The energy ministry secretary general, Omar Mohammed Khair, said in official Al-Anbaa daily that the output would be reached with increases in Upper Nile state’s Melut fields and West Kordofan state’s Beleilah field.
He predicted production in southern Sudan’s Melut fields would reach 200,000 bpd before the end of 2005, noting that new finds there exceeded previous ones in the south.
The official did not list current production figures for Melut fields.
Production in central Sudan’s Beleilah field would rise from the current 12,000 bpd to 40,000 bpd, said Khair, adding that the country’s oil output would thus reach 500,000 bpd by the second half of next year.
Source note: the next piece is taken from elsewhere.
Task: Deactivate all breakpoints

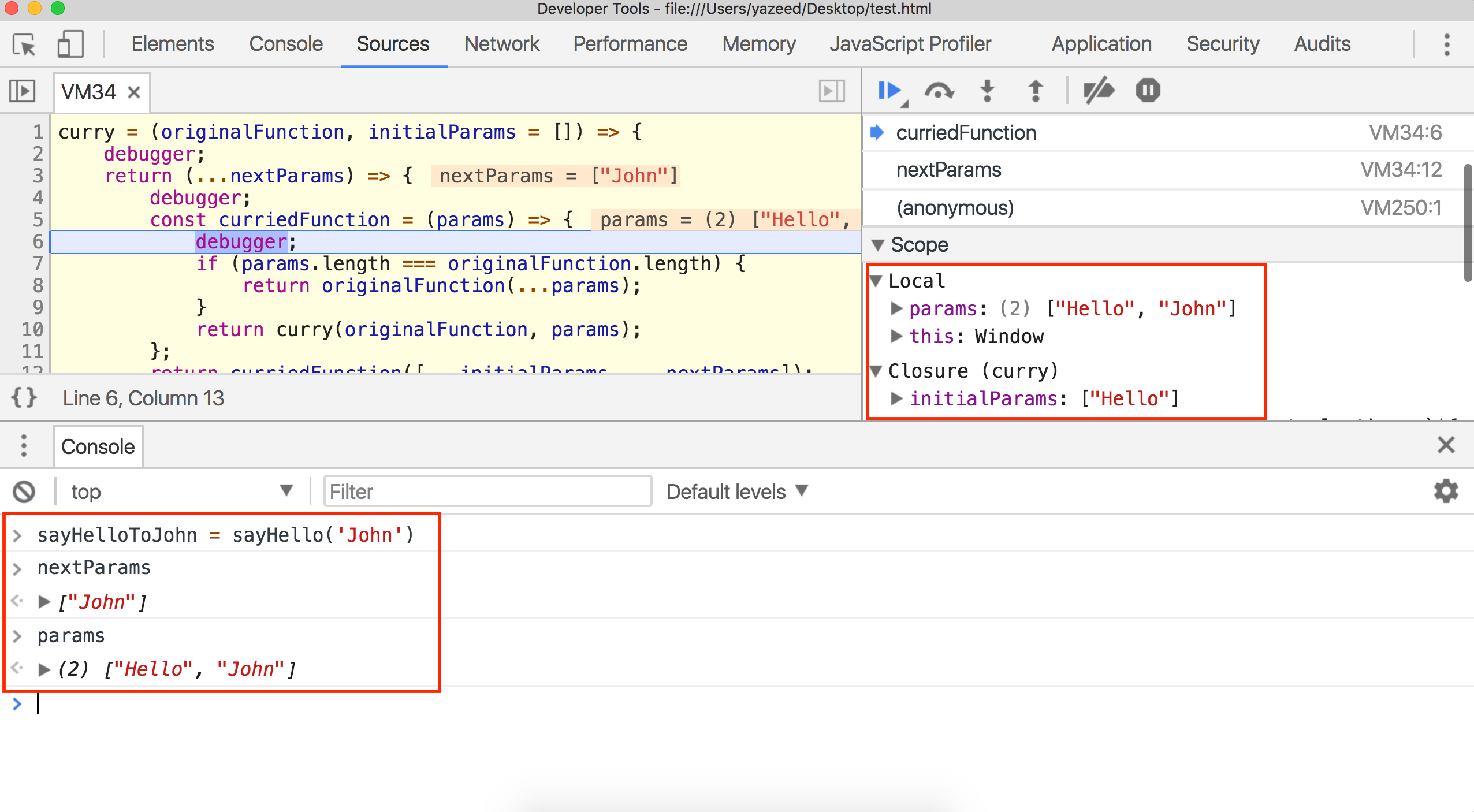Action: (x=1099, y=90)
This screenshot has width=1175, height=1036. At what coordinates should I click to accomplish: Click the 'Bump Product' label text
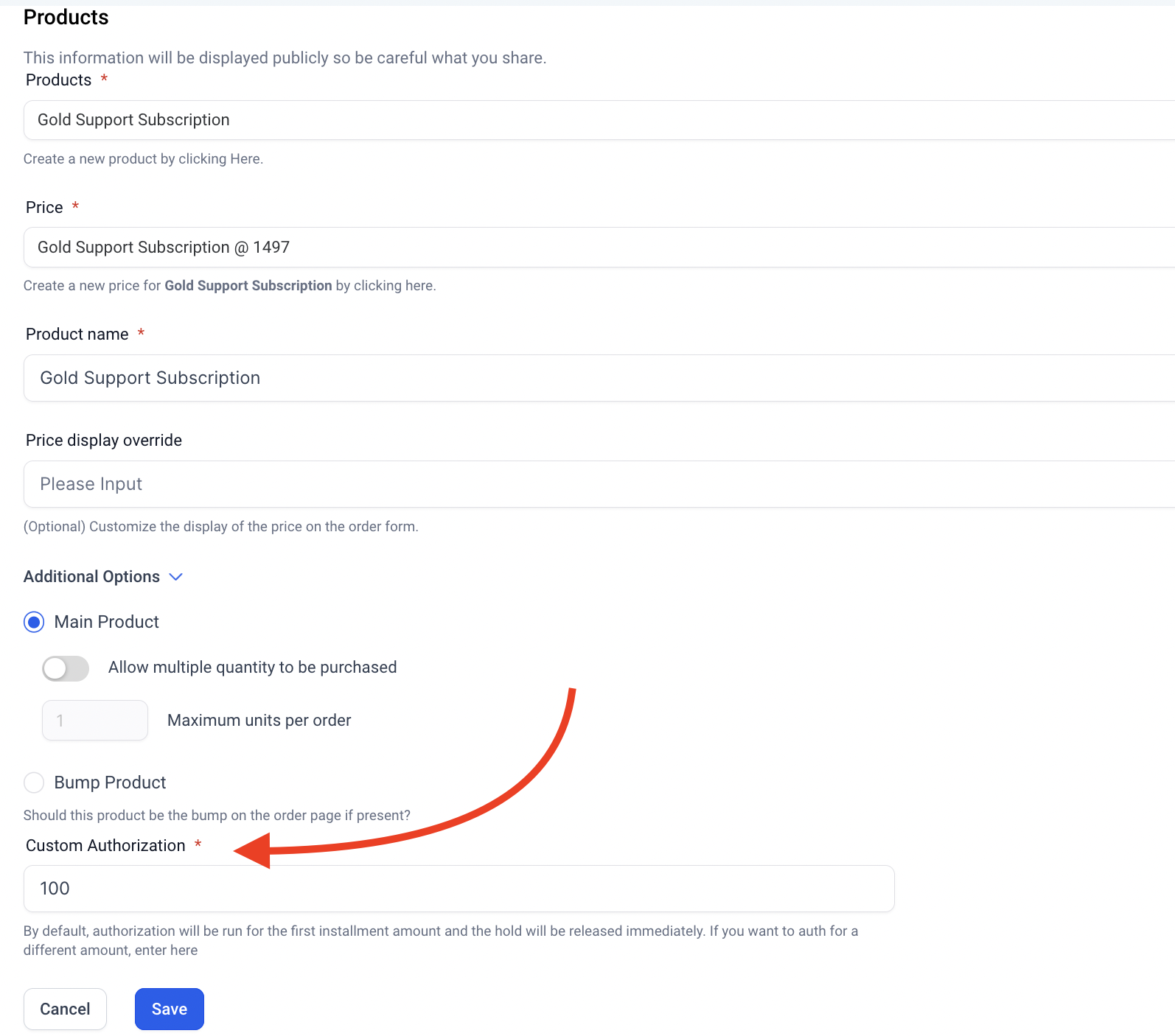click(111, 783)
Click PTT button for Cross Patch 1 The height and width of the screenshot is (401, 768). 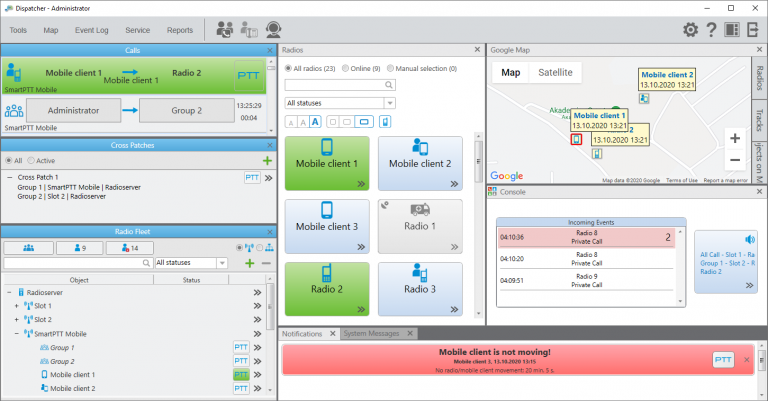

Most of Sudan’s oil is produced at the main Heglig-Unity oil field between West Kordofan State and Unity State in central Sudan.
In July, Sudan’s Energy and Mines Minister Awad Ahmed al-Jaz told Egyptian government daily Al-Ahram that “current production varies between 270,000 and 300,000 bpd in Heglig-Unity”.
The Heglig field began producing crude in August 1999, when Sudan started exporting petroleum. Most of Sudan’s production is for export, but Al-Anbaa did not give updated figures.